The Business Management Modernization Program, which Boutelle said will take several more years to complete, will result in an integrated network of systems within the department. "We are working to streamline, re-engineer and standardize our business practices, not simply improve the handling of information."
Myers called the program "an unprecedented effort to build a competitive advantage by transforming how we do defense business." Through business transformation, she said DoD "will expend fewer resources on business processes and systems (and) ensure that men and women in uniform have the business information they need whenever and wherever they need it."
The department will be able to "inform Congress and the public, with confidence, on how we use our resources," Myers added.
To continue funding this evolution, the fiscal 2005 defense budget request includes $122 million for the program and what Boutelle called its centerpiece, the Business Enterprise Architecture. The architecture will serve as a blueprint to guide the department's diverse business communities in transforming their processes and systems, Boutelle explained.

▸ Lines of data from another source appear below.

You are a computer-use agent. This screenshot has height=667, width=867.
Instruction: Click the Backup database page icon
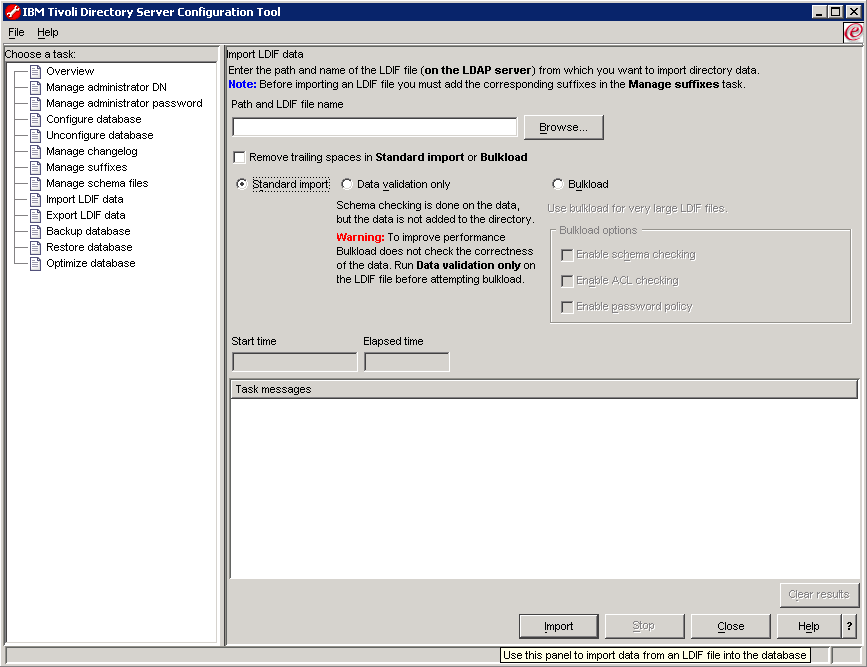tap(35, 231)
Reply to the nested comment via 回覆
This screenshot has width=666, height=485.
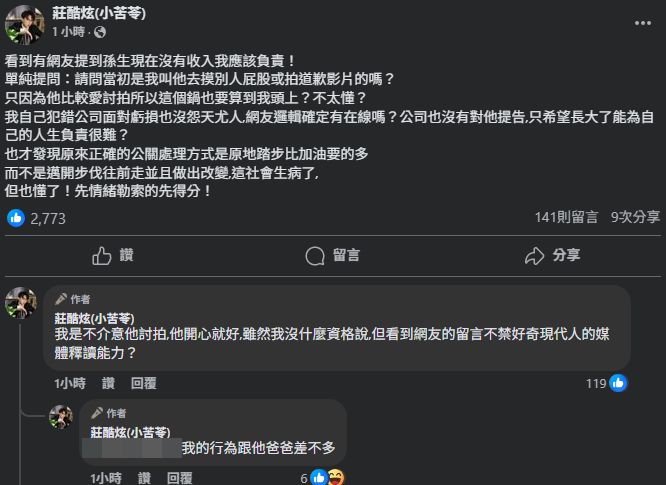pos(180,479)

"We are at a critical state in our transformation," Boutelle said. "We are off to a strong start, but much remains to be done."
Boutelle said aggressively implementing the Business Enterprise Architecture will drive the department to transform its business practices as rapidly as possible while improving its effectiveness in carrying out its national security mission.
The transformation, Boutelle said, "is as complex and difficult as any challenge the department has faced," but the stakes are enormous, affecting the way DoD manages billions of dollars in assets, liabilities and appropriations.
"Transformation is absolutely crucial to DoD's ability to enhance America's national security in this era of terrorism and uncertainty," she said. "The speed, accuracy, interoperability, reliability and dependability of our information resources are critical."